峠を越えると…
秋の空を眺めながら河川敷をマウンテンバイクで走っていると、川から白サギが水を跳ねながら飛び立って、秋のウロコ雲の中に消えて行きました。白サギを遠目に見ながらお自分の取り柄は何だろうと考えているとふと思い出した事がありました。
5年程前のですが、世話になっていた自転車屋さんから勧められたのがキッカケで、SDA王滝という自転車レースに出てみました。長野県、乗鞍岳のふもとの大滝村の山の中をただひたすら走るというレースです。
SDA(Self Recovery Adventure) は略で、トラブルがあっても自分でリカバーしてねと言う意味です。簡単に言えばレース中のケガやトラブルは自己責任ですよという過酷なレースです。
このレースの名前については人によって感じ方は様々だと思いますが、僕にとってはこのレースが本当に冒険になるんだなとワクワクしてきました。
その当時の今頃は、婚活は難航して相手も見つからず、仕事も行き詰まっており、将来の先も見えず、何だかやるせない気持ちを抱えて日々を生きていたので、完走出来なくても良い気晴らしで出場を決めました。
前日午後11時、仕事が終わった夜にボロいジムニーにマウンテンバイクと寝袋とロールマットと背中からホースが出ていてそこから水が飲める、バックを開けて水筒を出す必要がないハイドレーションバックと携帯食を載せて、車も少ない夜の国道を走り出しました。だんだんとジムニーは街路灯もない薄暗い山奥を走っていきました。
現地に着くと車中泊をして睡眠を取り、目が覚めるとカロリーメイトをかじりスタート位置につきます。まだ寒さが残る夜明けの空気の中、集団でいっせいにスタート。トレーニングとかレースのペース配分といった全く準備しておらず、集団から取り残されてしまいました。
気晴らしに出たレースでしたが、今まで眠っていた沸々とみんなに負けたく無いという人間の本能的な部分が大自然の中でよみがえってきてしゃかりきになってペダルを回しました。だがしかし5〜6km続く山道の登りでは徐々にスタミナも失われていき登るスピードが遅くなっていきました。

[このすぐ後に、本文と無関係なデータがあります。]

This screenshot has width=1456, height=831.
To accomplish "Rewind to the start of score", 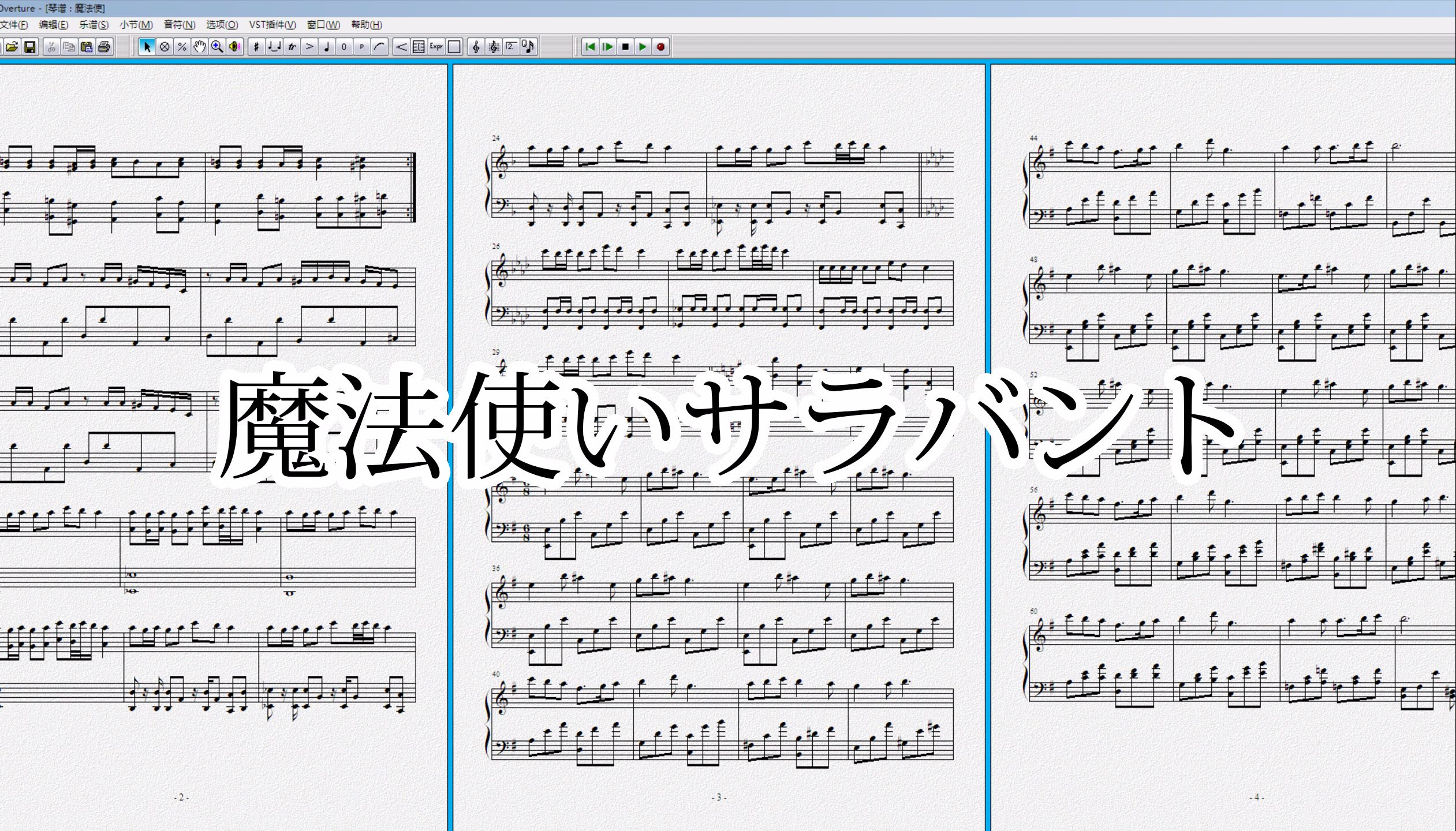I will (x=589, y=47).
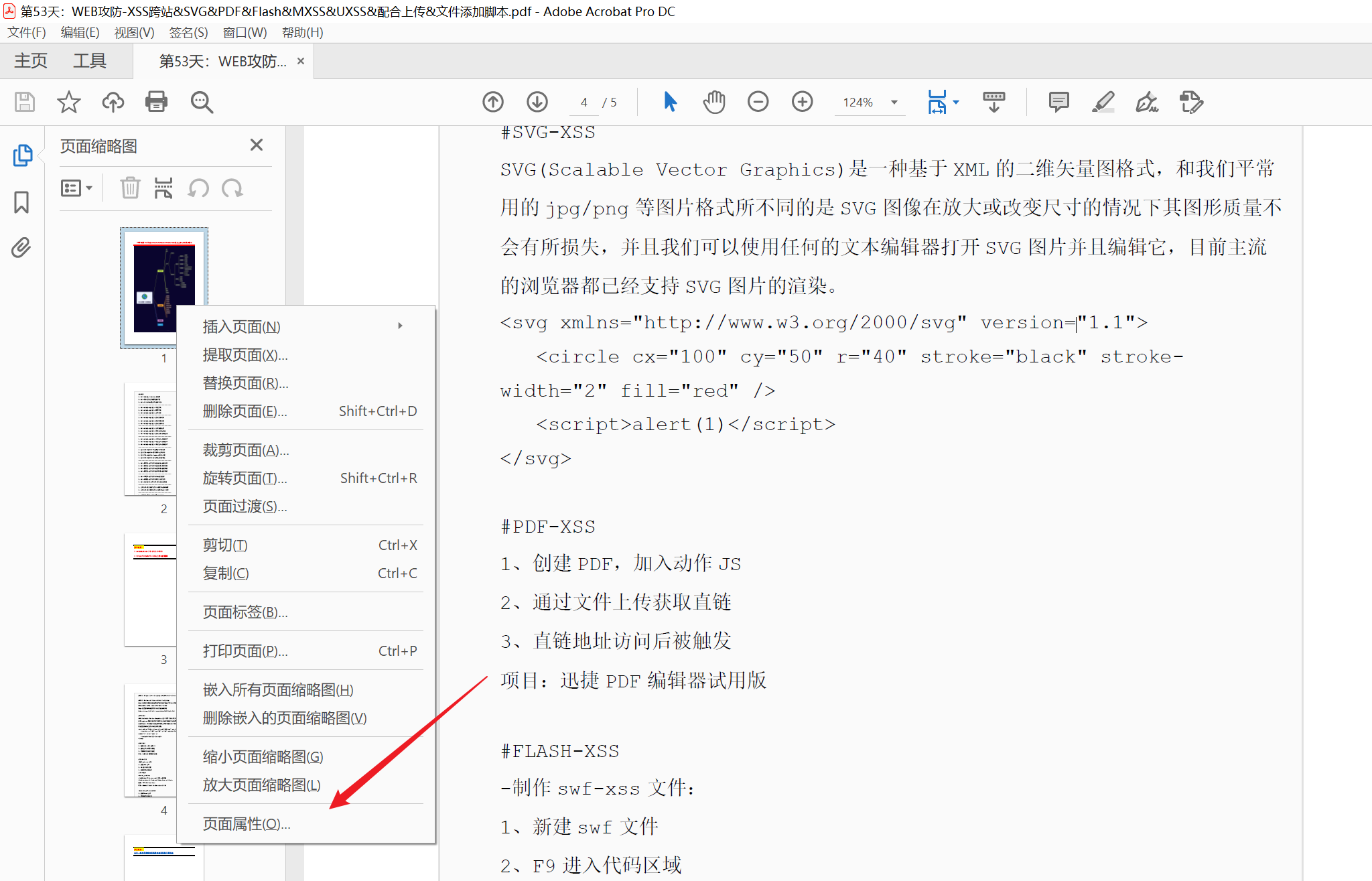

息を絶え絶え、汗はダラダラで何だかなんでこんな山奥を好き好んで走っているんだろうか自分自身が信じられなくなりました。ただ完走をした後、コーラの甘さと炭酸ののどごしを楽しみたいと言う事しか考えられなくなりました。
コーラ、コーラ、コーラ、頭の中にコーラを注がれ脳はコーラ漬けになったみたいです。
峠の頂上に差し掛かかるど、曲がり空に弧を描くカラマツの枝が見えてきました。そこでは何人かレースの参加者が休んでいました。僕も余りにも疲れたのでカラマツの根元に座りハイドレーションバックから水を飲みました。乾いた喉にはただの水なのにコーラの甘さと喉越しまで感じました。
そして、眼の前には羊雲と赤や黄色に色づいてきた乗鞍岳の山々が見えました。その風景を見ていると、婚活も仕事も何だかどうでも良くなり、ただこの世界には自分が存在していてこの風景を今美しいと感じている事だけが真実だと思えたのです。
結局、なんとかレースコースを完走出来たのですが、下から数えた方が早い順位になりましたが残念な気持ちはありませんでした。
勿論、ゴールした後急いで自販機の前に行きコーラを買いました。その後にコーラのはじける甘さと最高の喉越しを楽しみました。今でもそのコーラの味が忘れられません。
ダラダラと昔の話を語ってしまいましたが、取り柄やアピール出来るところは特に有りません。
敢えて言うならば余り上手には無いのですが、興味のある事を文章に書いて楽しめるところだと思います。あまり上手ではありませんが…
プロフィールにも書きましたがそんな気持ちを込めてnote名を「hummingbird1980」とさせていただきました。
「hummingbird」は、日本語で「ハチドリ」。
小さいものは5cm位の鳥で、花から花へ蜜を求めて羽音を立てて飛んでいきます。僕も日々興味のある事を少しづつ綴っていきたいと思います。
鳥は路地のハトやカラスでも愛おしいので、「ハチドリ」をnoteのアイコンにしてみました。
これからも、自分も皆様も少しでも楽しめる面白い文章を書ける様になりたいです。